Restriction enzymes, also called restriction endonucleases, are DNA cutting enzymes that bacteria produce as part of their defence mechanism to prevent their destruction by invading viruses, known as bacteriophages. Such enzymes splice DNA into small fragments at specific sites in a sequence. Since the early 1970s restriction enzymes have become one of the most important tools for cutting and pasting DNA segments for different biotechnology purposes. They are particularly important for making recombinant DNA.
Stem cells are some of the body's master cells which have the ability to grow into any one of the body's more than 200 cell types. Such cells contribute to the body's ability to renew and repair its tissues. There are different types of stem cells.
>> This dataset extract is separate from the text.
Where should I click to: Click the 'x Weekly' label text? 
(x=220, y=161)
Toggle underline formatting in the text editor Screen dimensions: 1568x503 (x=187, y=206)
The first, known as embryonic stem cells, are sourced from embryos formed during the blastocyst phase of embryonic development, which is four or five days after fertilisation. They are usually taken from human embryos left-over from in vitro fertilisation. The second, known as adult or mesenchymal stem cells, are found in different types of tissue, including bone marrow, blood, blood vessels, skeletal muscles, skin and the liver. Stem cells can also be sourced from umbilical cord blood.
The human microbiome
Microbes that live on and in the human body have fascinated scientists ever since they were first observed in the 17 century. In the early days these microbes were characterised by examining their shapes, growth patterns and biochemical profiles under a microscope. All this changed with the arrival of DNA sequencing and new molecular techniques in the late 1970s, which opened up the ability to study microbial diversity and the effect of microbe on health on an unprecedented scale. Today the genes of microbes that inhabit the human body, the human microbiome, are now believed to be more essential to human health and survival than human genes.
Transgenic animals are those that have had their genes deliberately altered to give them specific characteristics they would not otherwise possess naturally. Such genetically modified animals play a pivotal role in determining the genetic cause of disease and the discovery and testing of new treatments.